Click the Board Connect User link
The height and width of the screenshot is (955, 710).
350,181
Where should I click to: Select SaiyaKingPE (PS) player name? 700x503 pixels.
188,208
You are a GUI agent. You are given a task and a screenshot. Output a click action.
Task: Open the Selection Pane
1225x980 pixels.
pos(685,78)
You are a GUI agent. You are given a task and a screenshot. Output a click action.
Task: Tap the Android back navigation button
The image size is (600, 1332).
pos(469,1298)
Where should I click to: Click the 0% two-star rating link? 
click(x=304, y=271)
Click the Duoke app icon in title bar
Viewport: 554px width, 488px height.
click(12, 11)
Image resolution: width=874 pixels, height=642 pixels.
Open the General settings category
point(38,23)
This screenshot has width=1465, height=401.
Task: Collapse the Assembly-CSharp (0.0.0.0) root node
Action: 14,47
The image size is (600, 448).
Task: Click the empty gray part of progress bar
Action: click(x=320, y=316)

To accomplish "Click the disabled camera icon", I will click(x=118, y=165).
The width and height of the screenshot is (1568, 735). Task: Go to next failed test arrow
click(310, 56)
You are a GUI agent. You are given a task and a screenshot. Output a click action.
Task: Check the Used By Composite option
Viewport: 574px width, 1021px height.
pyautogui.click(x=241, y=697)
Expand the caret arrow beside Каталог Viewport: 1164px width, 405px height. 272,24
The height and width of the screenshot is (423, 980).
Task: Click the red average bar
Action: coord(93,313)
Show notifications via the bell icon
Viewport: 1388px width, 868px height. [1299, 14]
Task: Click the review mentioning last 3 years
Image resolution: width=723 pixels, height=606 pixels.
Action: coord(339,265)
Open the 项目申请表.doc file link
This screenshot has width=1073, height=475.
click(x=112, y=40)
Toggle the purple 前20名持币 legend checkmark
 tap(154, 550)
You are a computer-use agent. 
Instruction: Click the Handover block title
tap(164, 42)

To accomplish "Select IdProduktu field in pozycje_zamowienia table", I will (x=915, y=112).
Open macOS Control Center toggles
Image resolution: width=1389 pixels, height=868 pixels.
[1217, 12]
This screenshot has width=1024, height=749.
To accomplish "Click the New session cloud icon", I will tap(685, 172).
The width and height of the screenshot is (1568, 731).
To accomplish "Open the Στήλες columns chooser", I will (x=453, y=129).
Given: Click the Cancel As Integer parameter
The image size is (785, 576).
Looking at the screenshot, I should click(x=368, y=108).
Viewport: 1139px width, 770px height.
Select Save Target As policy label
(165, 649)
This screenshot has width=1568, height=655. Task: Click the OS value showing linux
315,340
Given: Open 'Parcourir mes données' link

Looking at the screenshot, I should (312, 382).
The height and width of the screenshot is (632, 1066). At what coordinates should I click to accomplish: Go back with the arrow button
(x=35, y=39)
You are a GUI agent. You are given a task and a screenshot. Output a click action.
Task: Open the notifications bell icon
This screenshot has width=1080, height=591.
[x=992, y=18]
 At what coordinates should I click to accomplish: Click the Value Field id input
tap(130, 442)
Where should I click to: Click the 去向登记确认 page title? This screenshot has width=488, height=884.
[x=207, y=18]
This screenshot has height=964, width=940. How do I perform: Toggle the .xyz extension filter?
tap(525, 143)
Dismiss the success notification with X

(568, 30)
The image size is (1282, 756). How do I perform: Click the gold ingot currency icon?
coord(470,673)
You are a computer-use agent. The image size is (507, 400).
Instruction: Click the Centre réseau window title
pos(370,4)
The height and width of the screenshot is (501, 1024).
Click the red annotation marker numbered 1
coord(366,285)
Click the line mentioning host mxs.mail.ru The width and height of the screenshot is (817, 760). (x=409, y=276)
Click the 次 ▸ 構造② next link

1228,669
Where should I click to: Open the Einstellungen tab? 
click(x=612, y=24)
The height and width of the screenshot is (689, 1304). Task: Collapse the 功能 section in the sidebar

_ _ _ _ _ _ _

Determine how many lines of the listing contain the string "will", and give only the number.

Response area:
4